Lebesgue Integral Computation Involving Infimum

Question

Problem. Suppose $f$ is nonnegative, $\int_{\mathbb{R}^n} f = 1$, and $f(x) \leq 1$ for all $x \in \mathbb{R}^n$. Calculate the following Lebesgue integral

$$\inf \int_{\mathbb{R}^n}\|x\|_2^2f(x)dx,$$

with the infimum taken over all functions $f$.

My idea was to define $f_k(x) := x_k^2f(x)$ such that

$$\int_{\mathbb{R}^n}\|x\|_2^2f(x)dx = \int_{\mathbb{R}^n}(x_1^2 + \dots + x_n^2)f(x) dx= \int_{\mathbb{R}^n} \sum_{k=1}^n f_k.$$

But I don't see a way to use MCT or DCT since the series is finite, so I'm not sure if this is the right approach?

Answer 1

This is what is called The Bathtub Principle (Analysis, by Lieb and Loss).

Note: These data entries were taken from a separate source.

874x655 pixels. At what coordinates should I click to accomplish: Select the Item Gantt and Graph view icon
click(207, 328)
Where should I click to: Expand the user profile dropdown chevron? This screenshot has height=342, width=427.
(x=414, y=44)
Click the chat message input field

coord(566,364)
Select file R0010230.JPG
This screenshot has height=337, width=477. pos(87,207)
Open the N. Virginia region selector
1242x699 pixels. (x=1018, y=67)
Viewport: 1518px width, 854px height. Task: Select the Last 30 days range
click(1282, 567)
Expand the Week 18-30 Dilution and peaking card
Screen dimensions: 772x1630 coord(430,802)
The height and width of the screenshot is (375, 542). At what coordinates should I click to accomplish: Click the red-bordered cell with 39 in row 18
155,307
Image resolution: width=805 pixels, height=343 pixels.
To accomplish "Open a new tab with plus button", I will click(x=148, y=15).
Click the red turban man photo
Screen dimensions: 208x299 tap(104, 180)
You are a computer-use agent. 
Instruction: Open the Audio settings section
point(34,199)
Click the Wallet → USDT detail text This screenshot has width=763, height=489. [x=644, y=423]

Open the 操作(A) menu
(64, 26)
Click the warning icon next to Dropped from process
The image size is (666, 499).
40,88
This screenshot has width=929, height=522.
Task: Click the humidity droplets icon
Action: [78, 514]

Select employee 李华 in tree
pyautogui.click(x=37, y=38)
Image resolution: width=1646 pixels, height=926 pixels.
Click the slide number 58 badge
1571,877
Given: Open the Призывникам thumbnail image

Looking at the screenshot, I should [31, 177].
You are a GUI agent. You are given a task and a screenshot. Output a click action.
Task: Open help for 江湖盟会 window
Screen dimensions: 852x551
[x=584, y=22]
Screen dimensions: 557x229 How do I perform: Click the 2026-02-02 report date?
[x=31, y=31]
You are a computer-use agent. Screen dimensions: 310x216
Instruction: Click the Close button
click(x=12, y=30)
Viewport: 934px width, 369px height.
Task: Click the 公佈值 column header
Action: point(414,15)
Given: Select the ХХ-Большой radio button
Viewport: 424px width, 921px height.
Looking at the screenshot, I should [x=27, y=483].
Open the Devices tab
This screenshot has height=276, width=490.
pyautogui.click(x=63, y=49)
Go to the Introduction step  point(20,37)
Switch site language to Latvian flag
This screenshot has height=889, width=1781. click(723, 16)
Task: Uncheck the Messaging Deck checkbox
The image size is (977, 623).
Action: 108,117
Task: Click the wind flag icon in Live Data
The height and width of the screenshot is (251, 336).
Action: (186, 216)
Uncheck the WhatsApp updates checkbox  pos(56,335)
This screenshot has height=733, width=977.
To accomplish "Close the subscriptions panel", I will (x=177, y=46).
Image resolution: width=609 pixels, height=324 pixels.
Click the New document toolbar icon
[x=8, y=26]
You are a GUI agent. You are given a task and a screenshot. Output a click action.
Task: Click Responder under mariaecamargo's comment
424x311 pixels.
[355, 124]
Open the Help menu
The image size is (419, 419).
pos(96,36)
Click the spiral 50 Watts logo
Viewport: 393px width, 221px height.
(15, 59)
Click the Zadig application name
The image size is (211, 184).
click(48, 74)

In case the link is not visible the theorem briefly says:

$\textbf{Theorem:}$ If, $(\Omega,\mu)$ is a sigma-finite measure space and $G:\Omega \to \mathbb{R}$ is a measurable functions with sublevels of finite measure (i.e., $\mu(\{G < t\}) < \infty$ for all $t \in \mathbb{R}$) then the infimum of the functional $$J(f) := \int_{\Omega} Gf\,d\mu$$ in the class of functions $\displaystyle \mathscr{C} = \left\{f: 0 \le f \le 1, \int_{\Omega} f\,d\mu = m\right\}$ is attained by $f = \chi_{\{G < s\}} + c\chi_{\{G = s\}}$ where, $s = \sup \{t: \mu(\{G < t\}) \le m\}$ and $c\mu(\{G = s\}) = m - \mu(\{G < s\})$.

(The proof is left as an exercise and I can help you along the way if you need it. The strict monotonicity of $G(x) = |x|^2$ should make the proof much simpler in this case.)